DIDADAMEDIA, Cianjur - Sejumlah pedagang daging di sejumlah pasar tradisional di Cianjur, Jawa Barat, melakukan berbagai upaya agar tidak merugi salah satunya dengan mengolah daging menjadi abon atau dendeng.
Lilis Sumiati, pedagang daging sapi di Pasar Induk Pasirhayam, pada wartawan di Cianjur, Selasa (28/4/2020), mengatakan inovasi ini dilakukan agar tingkat pendapatan tidak menurun dalam kondisi seperti sekarang.
Ia menjelaskan sejak merebaknya COVID-19 harga daging tetap stabil, bahkan menjelang puasa harga tetap bertahan Rp110.000 per kilogram, padahal tingkat pembelian terus berkurang.
Oleh karena itu, agar daging itu tidak busuk dan keuntungan tetap dihasilkan pedagang, maka pengolahan abon atau dendeng menjadi opsi agar omzet tidak menurun.
"Tetap bisa dijual dan tahan lama dalam bentuk dendeng atau dijadikan abon, yang membutuhkan waktu dalam pengolahan, setidaknya ini dapat mengurangi kerugian," katanya.
Lilis menceritakan sejak satu pekan terakhir upaya mengolah daging agar tetap bisa dijual sudah dilakukan sebagian besar pedagang daging di pasar tersebut.
Selain itu, penjualan abon dan dendeng itu dapat ditawarkan secara daring sehingga para pembeli tidak perlu datang ke pasar.
"Lumayan pembelian secara online mulai tinggi, namun tingkat pemakaian masih rendah karena batasan yang diberlakukan dan warga sulit mendapat uang," katanya.
Daging olahan tersebut, tutur Lilis, lebih banyak ditawarkan pada pedagang sayur yang menjadi langganan tetap pedagang. Meski belum maksimal, upaya ini mampu sedikit menekan angka kerugian.
"Daripada rugi banget, setidaknya olahan dendeng dan abon masih bisa terjual dan masih bisa menutupi kebutuhan kami sehari-hari," katanya.
Sementara itu, hingga satu pekan puasa, harga daging ayam masih bertahan pada kisaran Rp28.000 per kilogram, meski penjualan justru menurun, menurut beberapa pedagang di Pasar Muka, Cianjur.
Ikbal, salah seorang pedagang daging ayam mengatakan harga daging ayam pada awal Ramadhan cenderung stabil, meski sempat turun dari harga normal.

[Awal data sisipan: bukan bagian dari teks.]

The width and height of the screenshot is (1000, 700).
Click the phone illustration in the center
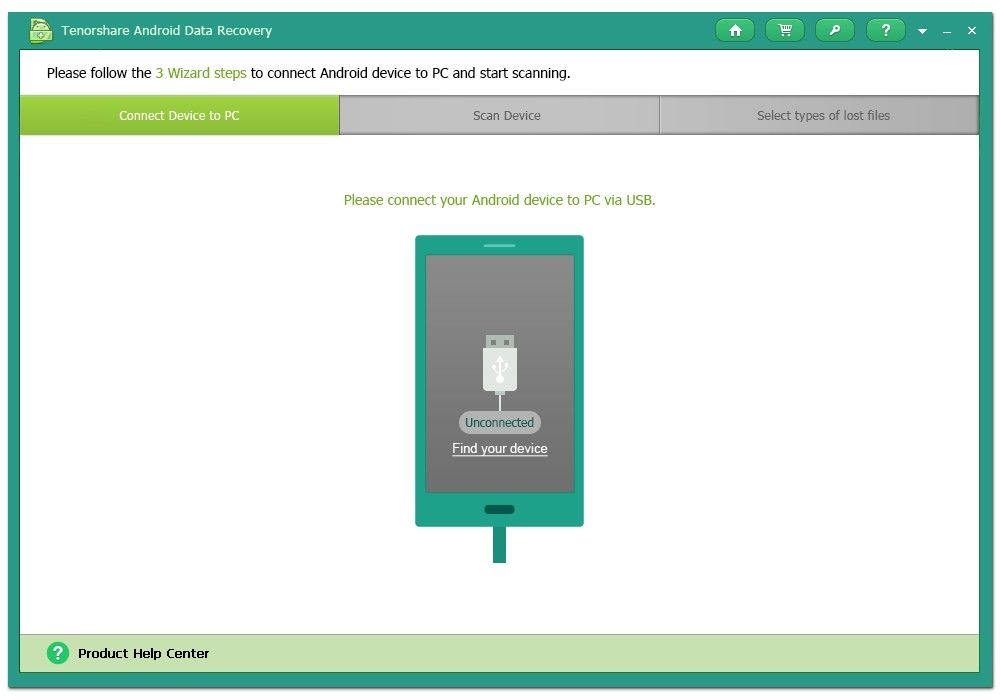pos(499,380)
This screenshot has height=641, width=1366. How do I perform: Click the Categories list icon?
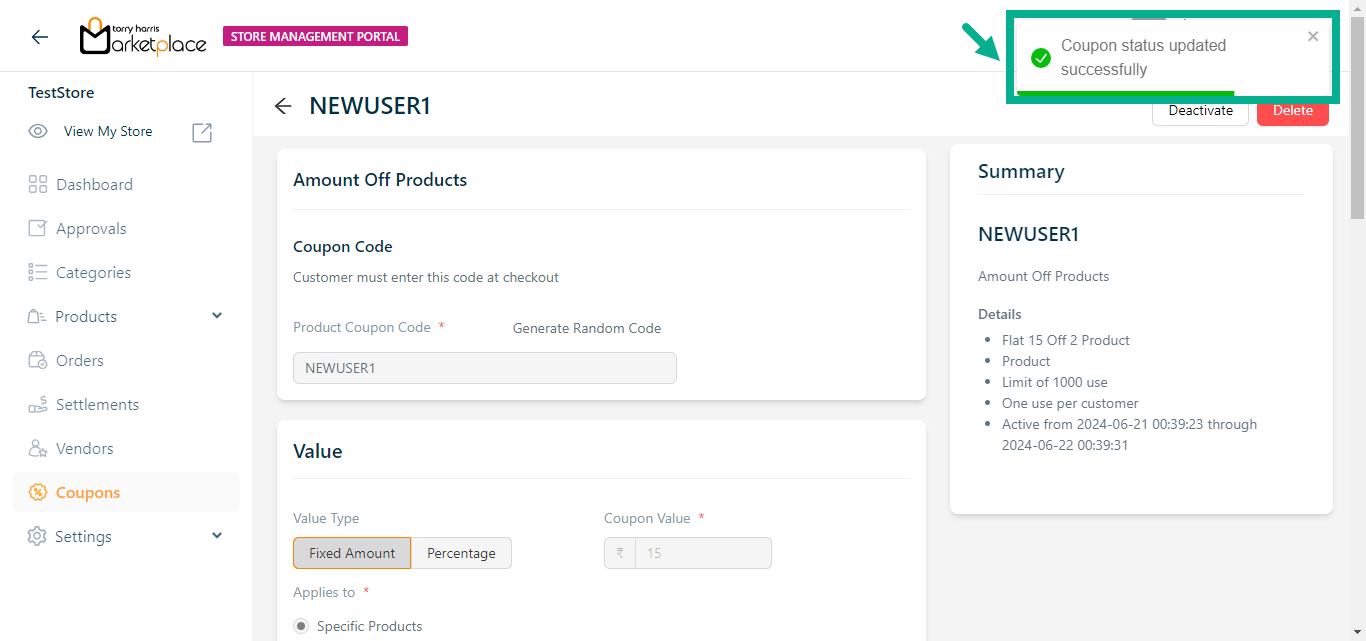point(38,272)
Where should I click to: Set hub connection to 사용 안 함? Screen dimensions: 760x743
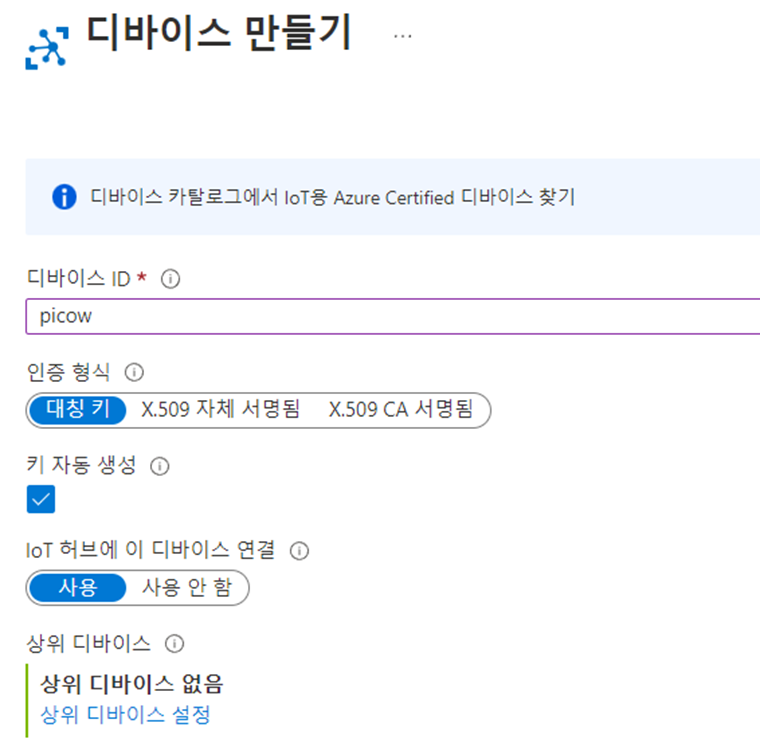(187, 588)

"Penjualan dan pemakaian masih normal bahkan terkesan sedikit menurun karena masa sulit seperti sekarang kegiatan banyak dibatasi apalagi keluar rumah," ujarnya.
Menurut dia, kondisi saat ini berbeda dengan Ramadhan pada 2019 karena waktu itu tingkat penjualan sudah meningkat seminggu menjelang puasa dan satu pekan menjelang lebaran.
Namun, untuk tahun ini, Ikbal tidak berani memprediksi adanya keuntungan karena pandemi COVID-19 belum menunjukkan tanda-tanda akan berakhir.
"Dampak yang sangat terasa dari kunjungan ke pasar menurun tajam. Belum pembatasan yang dilakukan pemerintah diperpanjang, banyak yang di rumahkan, otomatis perekonomian terhambat," katanya.